----- GIVEN DATA
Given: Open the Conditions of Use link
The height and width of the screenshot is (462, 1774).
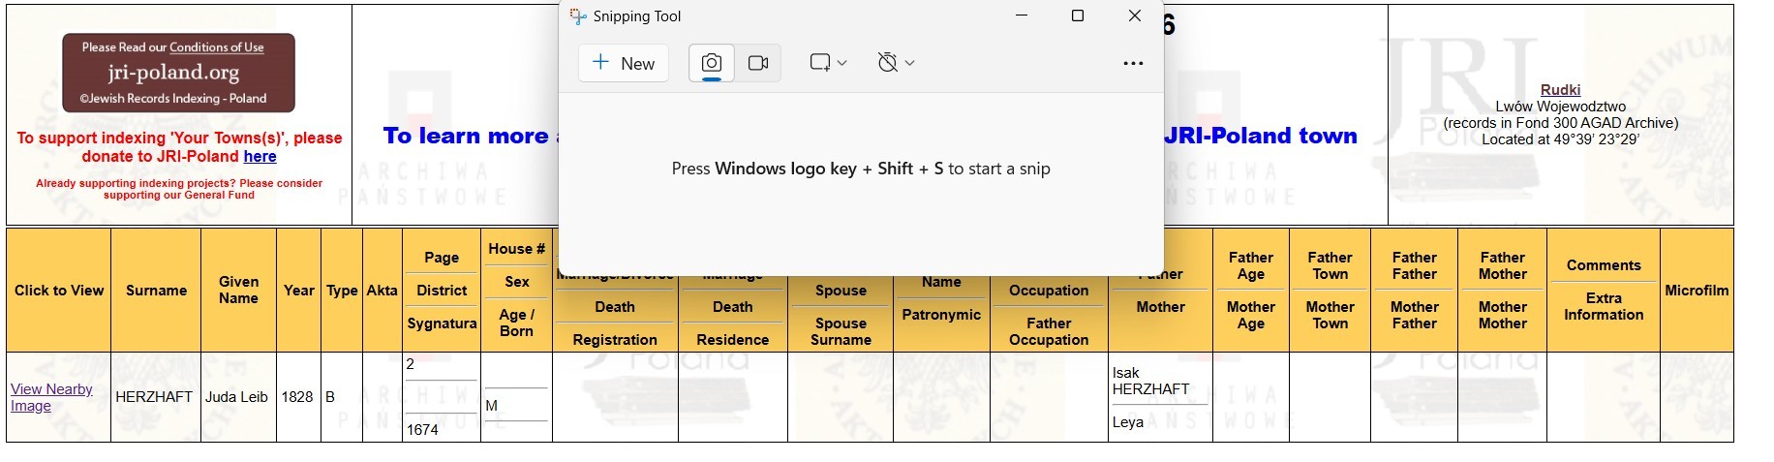Looking at the screenshot, I should tap(216, 47).
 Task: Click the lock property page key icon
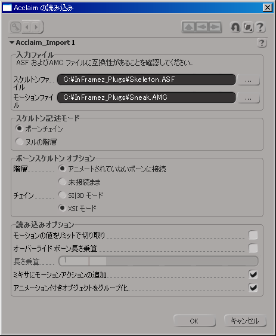pos(15,28)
----------
EXERCISE DIRECTIONS ▸
Write out every record above line for line, leaving out the pictures.

RESPONSE ▸
Given: Open the Conditions of Use link
The height and width of the screenshot is (462, 1774).
Looking at the screenshot, I should tap(216, 47).
 Task: Click the lock property page key icon
pos(15,28)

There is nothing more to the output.